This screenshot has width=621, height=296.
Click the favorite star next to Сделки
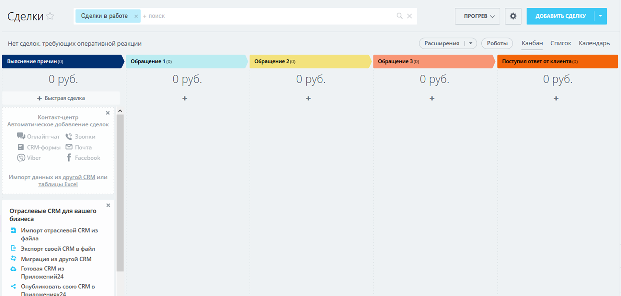tap(50, 16)
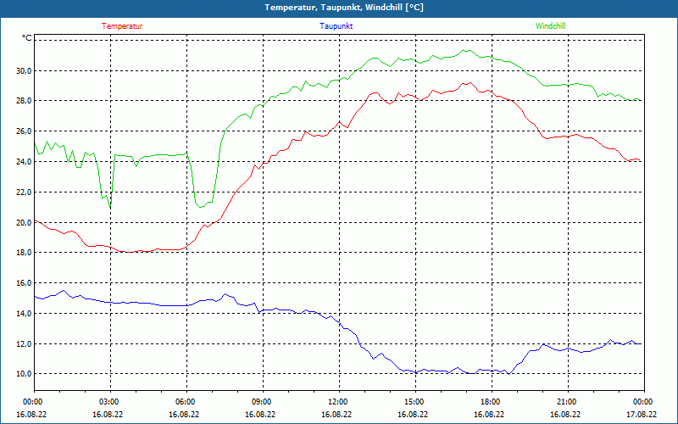This screenshot has height=424, width=678.
Task: Click the 09:00 time axis label
Action: pyautogui.click(x=262, y=402)
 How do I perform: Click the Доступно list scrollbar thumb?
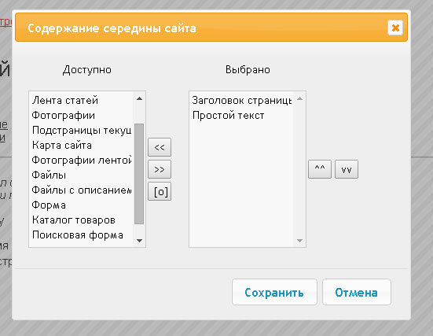(139, 174)

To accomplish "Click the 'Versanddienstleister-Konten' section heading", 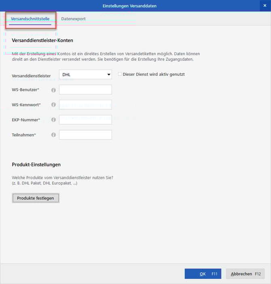I will click(42, 41).
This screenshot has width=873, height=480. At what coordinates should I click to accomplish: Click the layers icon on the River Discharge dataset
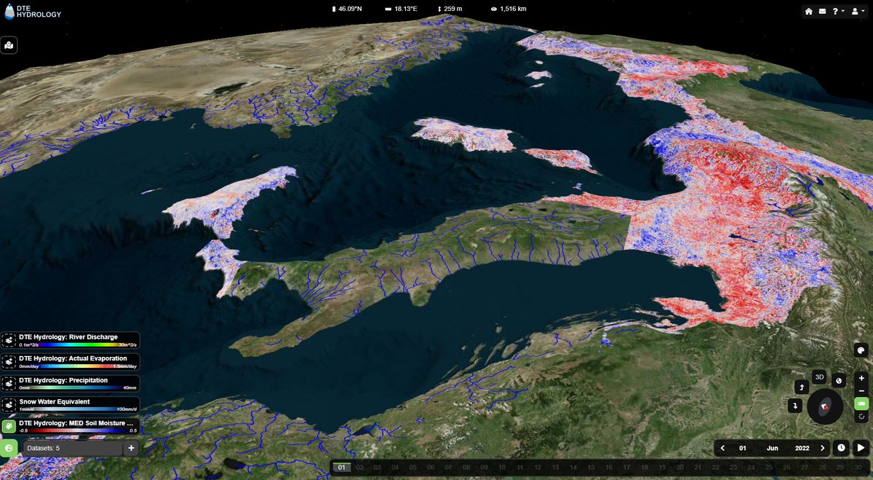coord(9,339)
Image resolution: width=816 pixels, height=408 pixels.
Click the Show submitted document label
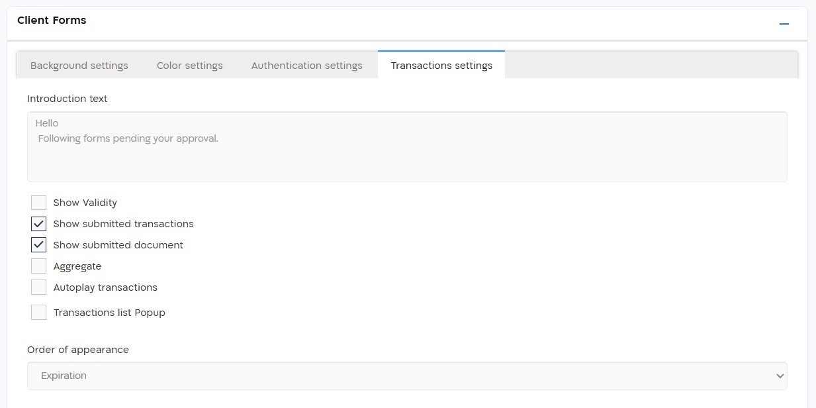pyautogui.click(x=118, y=245)
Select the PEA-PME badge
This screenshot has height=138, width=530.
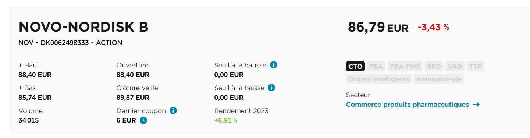pos(405,67)
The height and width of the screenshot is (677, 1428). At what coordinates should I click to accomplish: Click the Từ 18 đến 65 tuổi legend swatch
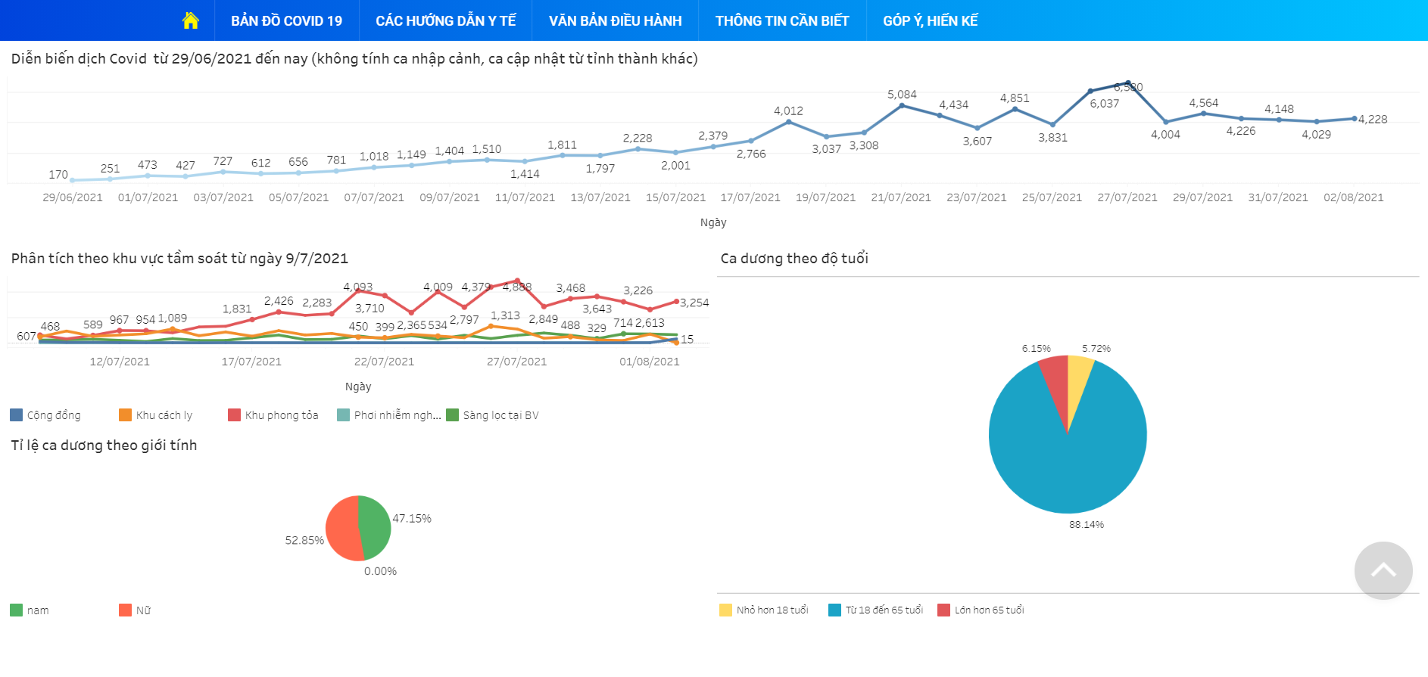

> TASK TO COMPLETE: Starting at the line that holds "Click the Show submitted document label", copy each line exactly through the end of the listing, both ends included. Leave the pictures out.

> EXERCISE RESULT:
Click the Show submitted document label
pyautogui.click(x=118, y=245)
Select the PEA-PME badge
This screenshot has height=138, width=530.
pos(405,67)
The height and width of the screenshot is (677, 1428). At what coordinates should I click to accomplish: Click the Từ 18 đến 65 tuổi legend swatch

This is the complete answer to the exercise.